Pass the potatoes. I should add that I once worked for a boss who couldn’t give me a raise but had a wastebasket worth $14,000.

Mangan went on to discuss how researchers working on a team science project should “know their collaborators,” get input in the early planning stages, decide who should be a “team leader,” and get “everyone fully committed to the project.” Who the hell is this piece for?  Children? You know, when my niece was about 5 years old, she saw a photo of the Backstreet Boys on the cover of my Entertainment Weekly. Pointing to their white T-shirts, she said shrewdly:  “Those boys are on the same team.”  

With what passes for wit in the government, Mangan drove home his point by including a lame T-shirt in his piece:


In a follow-up letter came Mangan's inevitable catch-22:  Until we have a "breakthrough" about ME, the government won't throw any meaningful money at it.

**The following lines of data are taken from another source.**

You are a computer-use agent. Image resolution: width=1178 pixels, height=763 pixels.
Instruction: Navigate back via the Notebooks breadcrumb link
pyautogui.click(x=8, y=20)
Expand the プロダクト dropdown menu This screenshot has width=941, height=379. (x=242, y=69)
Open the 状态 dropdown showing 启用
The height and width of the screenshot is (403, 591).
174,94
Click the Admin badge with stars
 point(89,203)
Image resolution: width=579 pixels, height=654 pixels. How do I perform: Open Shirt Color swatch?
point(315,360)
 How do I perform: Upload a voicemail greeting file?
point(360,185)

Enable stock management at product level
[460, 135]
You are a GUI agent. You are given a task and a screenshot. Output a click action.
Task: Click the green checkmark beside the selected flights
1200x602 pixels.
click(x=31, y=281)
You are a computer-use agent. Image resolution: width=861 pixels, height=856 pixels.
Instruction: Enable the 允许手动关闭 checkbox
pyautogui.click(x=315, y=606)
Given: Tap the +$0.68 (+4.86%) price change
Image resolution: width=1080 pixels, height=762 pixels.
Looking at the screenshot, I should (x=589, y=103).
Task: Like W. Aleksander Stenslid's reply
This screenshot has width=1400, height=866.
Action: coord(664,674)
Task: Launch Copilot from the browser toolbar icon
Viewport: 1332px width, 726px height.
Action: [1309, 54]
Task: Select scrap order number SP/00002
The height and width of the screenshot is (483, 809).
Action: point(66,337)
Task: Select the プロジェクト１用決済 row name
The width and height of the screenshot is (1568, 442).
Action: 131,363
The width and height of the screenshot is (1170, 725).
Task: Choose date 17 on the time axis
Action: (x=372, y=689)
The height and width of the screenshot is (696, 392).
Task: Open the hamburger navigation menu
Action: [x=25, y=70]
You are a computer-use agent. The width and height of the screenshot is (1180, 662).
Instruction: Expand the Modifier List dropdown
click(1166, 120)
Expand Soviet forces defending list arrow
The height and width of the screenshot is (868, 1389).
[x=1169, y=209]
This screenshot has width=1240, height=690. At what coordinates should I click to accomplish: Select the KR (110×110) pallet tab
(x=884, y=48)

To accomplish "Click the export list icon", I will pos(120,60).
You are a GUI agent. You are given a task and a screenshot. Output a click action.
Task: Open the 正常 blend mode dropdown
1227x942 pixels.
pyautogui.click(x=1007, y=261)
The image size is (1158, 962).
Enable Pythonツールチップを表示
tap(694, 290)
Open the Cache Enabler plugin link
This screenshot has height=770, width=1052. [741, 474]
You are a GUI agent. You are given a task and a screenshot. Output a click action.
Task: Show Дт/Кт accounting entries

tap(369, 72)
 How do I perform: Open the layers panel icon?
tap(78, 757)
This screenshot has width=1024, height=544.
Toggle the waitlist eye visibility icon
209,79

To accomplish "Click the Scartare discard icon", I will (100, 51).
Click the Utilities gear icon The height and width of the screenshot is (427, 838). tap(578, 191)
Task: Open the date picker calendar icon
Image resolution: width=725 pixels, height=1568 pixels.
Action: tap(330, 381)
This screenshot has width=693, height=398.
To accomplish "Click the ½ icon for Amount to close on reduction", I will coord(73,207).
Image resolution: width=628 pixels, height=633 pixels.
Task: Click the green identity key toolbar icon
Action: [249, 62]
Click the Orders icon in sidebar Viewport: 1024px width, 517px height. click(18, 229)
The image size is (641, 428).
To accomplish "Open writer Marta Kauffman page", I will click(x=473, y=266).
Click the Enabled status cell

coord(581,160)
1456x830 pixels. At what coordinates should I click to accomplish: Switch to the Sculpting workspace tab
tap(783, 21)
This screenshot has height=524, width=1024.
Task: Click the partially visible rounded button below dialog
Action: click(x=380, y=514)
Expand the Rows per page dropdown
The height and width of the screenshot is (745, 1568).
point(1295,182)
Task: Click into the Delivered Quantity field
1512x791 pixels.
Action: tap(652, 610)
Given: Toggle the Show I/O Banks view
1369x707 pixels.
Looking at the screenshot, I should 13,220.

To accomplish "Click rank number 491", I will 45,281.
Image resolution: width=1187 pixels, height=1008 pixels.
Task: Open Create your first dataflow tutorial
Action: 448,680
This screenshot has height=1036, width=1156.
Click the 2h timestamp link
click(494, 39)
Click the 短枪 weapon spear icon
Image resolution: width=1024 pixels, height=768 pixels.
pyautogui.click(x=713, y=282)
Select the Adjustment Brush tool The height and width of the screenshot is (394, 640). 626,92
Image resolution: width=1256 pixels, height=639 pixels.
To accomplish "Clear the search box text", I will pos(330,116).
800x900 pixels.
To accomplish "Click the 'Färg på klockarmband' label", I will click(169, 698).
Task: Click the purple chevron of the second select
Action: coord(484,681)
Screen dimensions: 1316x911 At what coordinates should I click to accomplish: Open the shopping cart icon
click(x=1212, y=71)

In my view, the only redeeming things about the Mangan missive were the brilliant, piercing letters by ME patient Matthew Lazell-Fairman and CFIDS Association board member Jennifer Spotila. In particular, Lazell-Fairman discussed the concept of “will”—or the lack of it, when it comes to the government’s longtime lip service to ME. 

In her letter, the CFIDS Association’s Kim McCleary hurled a bunch of statistics, always guaranteed to bore readers to death. I have no recollection of any of it, as I had to hold my head to keep it from exploding. Please stop doing this, Kim. See the forest through the trees.

A man I used to sleep next to had the bizarro habit of squirming uncontrollably before falling asleep, making it impossible for me to fall asleep. So we devised a code word for keeping still: “tomato.” And he’d remain blessedly still until I slipped into unconsciousness. I have no idea how we arrived at “tomato,” except that we both loved Jersey tomatoes (with coarse sea salt), so it conjured pleasant thoughts.

Maybe ME patients need a code word for “cut the crap,” when it comes to government mumbo jumbo. What should it be?